But I refuse to be swallowed by the jaws of self-pity (although pity now and then is nice when your lungs hurt), and to battle it henceforth (plus to give my lungs a bit of exercise), I've been watching 'Extras' - this fucking marvelous BBC TV show starring Ricky Gervais (of 'The Office' face - Brit version, natch).

Watching him, and mostly, watching his utterly idiotic best friend Maggie (the true star of the show, in my opinion), the latter who possesses a natural charm of getting what she almost wants at the beginning of the show and then screwing it up royally by putting her foot in her clueless mouth. Each time she manages to make me cringe into a ball of crumped limbs yet giggle non-stop until my lungs get pissed at me and starts hacking out the most annoying kinds of coughs (the kind when you start hacking and your brain literally hurts).
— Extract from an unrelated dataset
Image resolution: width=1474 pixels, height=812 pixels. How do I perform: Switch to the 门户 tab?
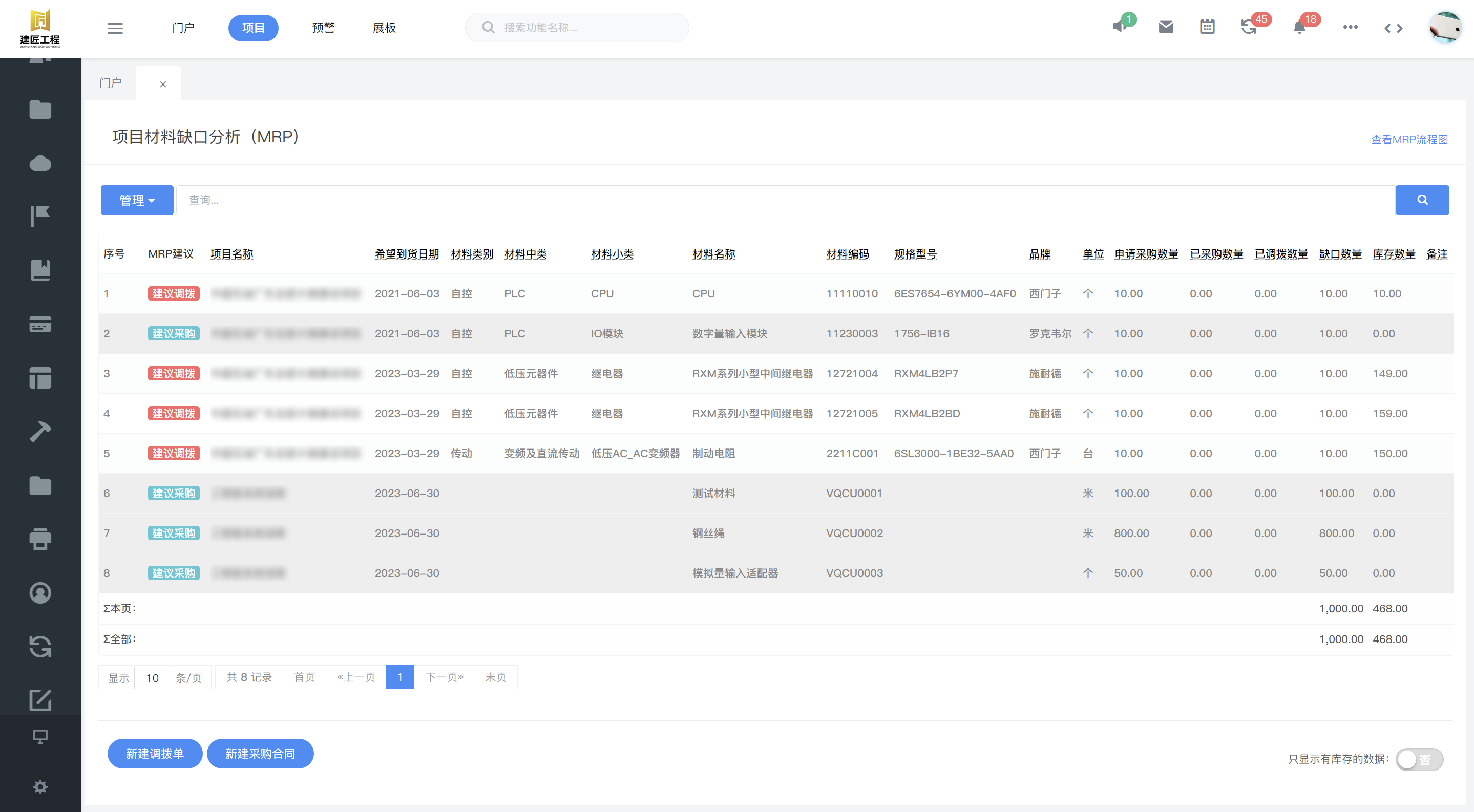(111, 83)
Plus, the guest stars (Robert DeNiro, Samuel L. Jackson, Kate Winslet, Orlando Bloom, Ben Stiller, hell, even Harry Potter)? Rock.
Big, massive thanks to the Hazel for introducing me to this big cheer-upper.
Another good sideline in ignoring the fact that your lungs are wheezing for air (and henceforth successfully blocking the issue that maybe, just maybe, quitting smoking might stop all this asthma crap) is the book Emma has insisted on my reading: The Moor's Last Sigh by Salman Rushdie. An excellent, plus profoundly, plus hilariously good read.
Oh, I do get by with a little help from my friends.